Beginning with Dombey and Son, Dickens combined his gift for vivid caricature with a stronger sense of personality while in David Copperfield he used the form of fictional autobiography to explore the great Romantic theme of the growth and comprehension of self, and to criticise the education system for its unwillingness to develop creativity and imagination; social issues are addressed in almost all his novels, Oliver Twist and Nicholas Nickleby showing the cruel life of poor children in workhouses and orphanages; the consequences of delays in the justice system are dealt with in Bleak House and the evils of industrialisation are exposed in Hard Times; other two great novels, Great Expectations and Our Mutual Friend, involved the issues of social class and human worth.
Being influenced by the Aesthetic Movement whose main idea was that art was not meant to instruct or provide moral, social or political guidelines, but done for “for art’s sake”, Oscar Wilde applied the aesthetic ideals to all areas of his life.
Wilde’s collection of fairy tales, The Happy Prince and Other Tales, written with his tradition in mind, only to subvert the expectations, was considered as being done in an eloquent style, which overshadowed the bleak reality of stories; the next collections, Lord Arthur Savile’s Crimeand Other Stories, The Canterville Ghost and A House of Pomergranates, also show the talent of a master storyteller.
Although, firstly, considered by the Victorian society as being shocking and immoral, his only novel, The Picture of Dorian Gray, was finally recognised as a fitting symbol for the immorality and hypocrisy of their society.

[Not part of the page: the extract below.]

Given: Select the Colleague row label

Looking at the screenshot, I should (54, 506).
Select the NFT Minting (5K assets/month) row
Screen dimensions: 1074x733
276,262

Oscar Wilde’s resurrection of the Comedy of Manners brought him the everlasting fame of his plays, through their social intrigues and artificial devices to resolve conflict, illustrating the author’s ability to mix farce, romantic comedy and social satire. Lady Windermere’s Fan, A woman of No Importance, An Ideal Husband, The Importance of Being Earnest mined for comedy the intricate rules of Victorian courtship and social interactions, his characters being used to scheme, lie and hide everything from themselves or each other, behind a veneer of Victorian manners.

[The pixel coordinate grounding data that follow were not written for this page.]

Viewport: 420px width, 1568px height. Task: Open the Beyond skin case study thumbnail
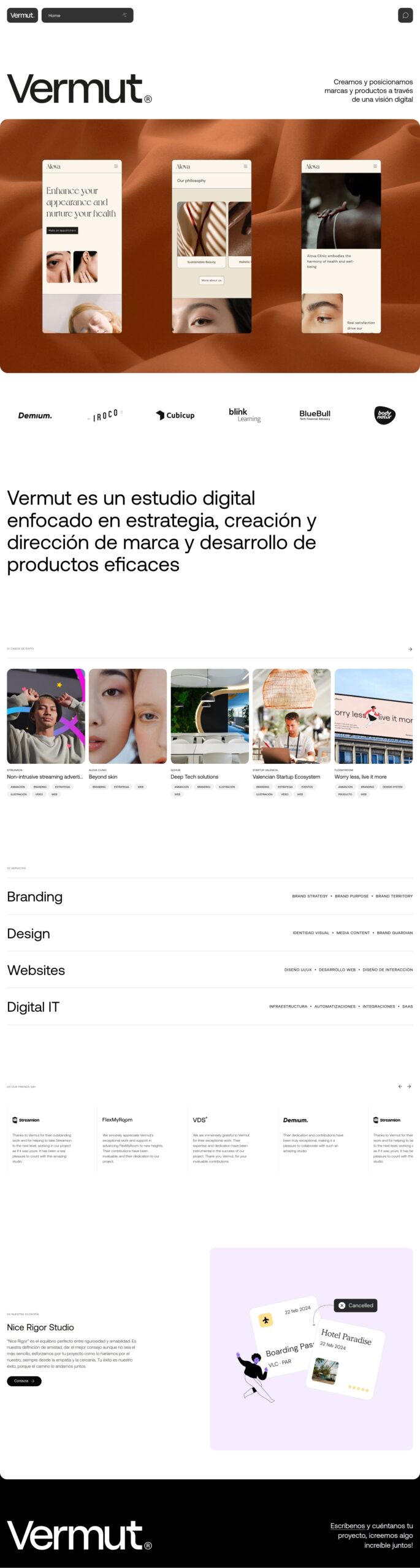tap(128, 716)
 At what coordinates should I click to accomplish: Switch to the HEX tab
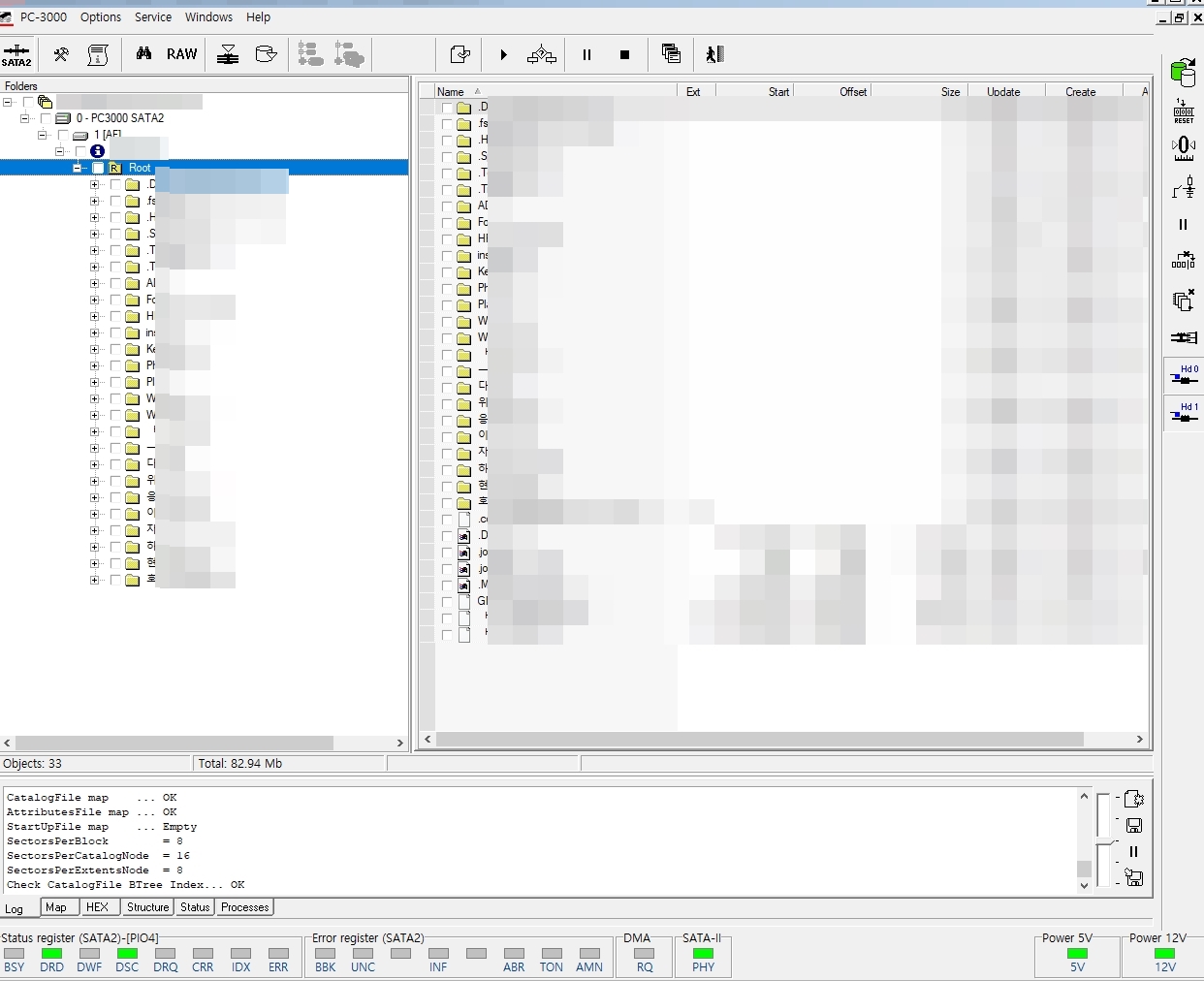[x=97, y=907]
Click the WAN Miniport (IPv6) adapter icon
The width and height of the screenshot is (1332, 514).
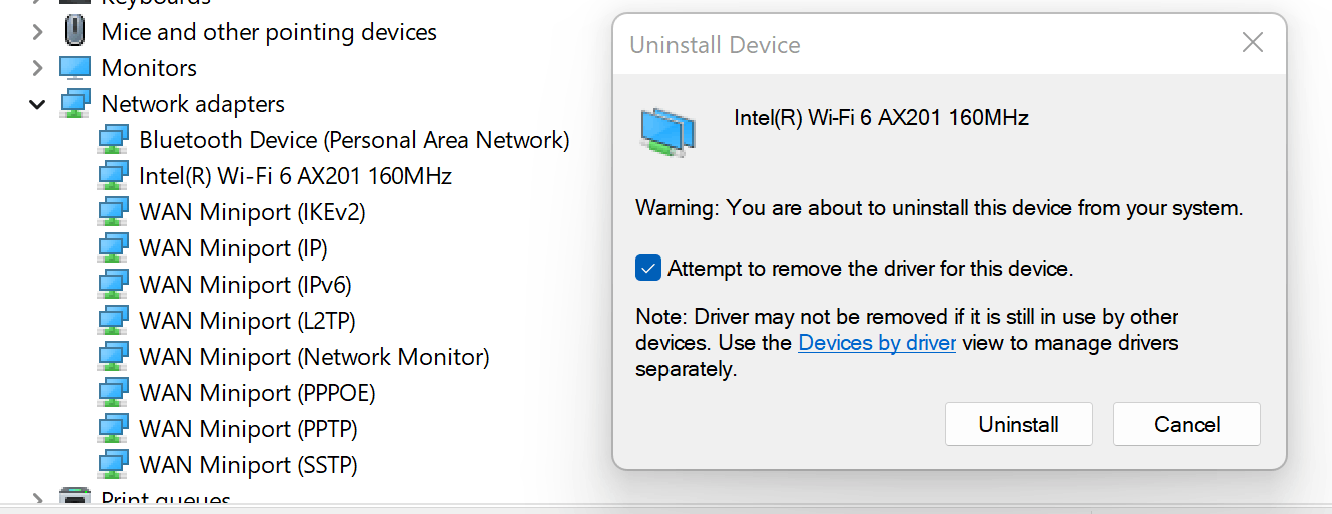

Admired nowadays for his own rejection of the 19th century materialism and his ability to bring to his novel the dignity of high tragedy, Thomas Hardy’s novels are characterized not only by their varied and accessible style, but also by their admirable combination of romantic plots with unforgettable presented characters.
In the so-called ‘novels of character and environment’, Far from the Madding Crowd, The Mayor of Casterbridge, Tess of the d’Urbervilles, Jude the Obscure, Hardy wrote the tragic stories of his characters who were too powerless to fight against their adverse fate, depicting with grim realism the hard labour of the farmers, their endless and often unrewarded toil, and also offering the reader the opportunity to interpret the moods and the feelings of the characters with the help of the greatly detailed description of the rural settings.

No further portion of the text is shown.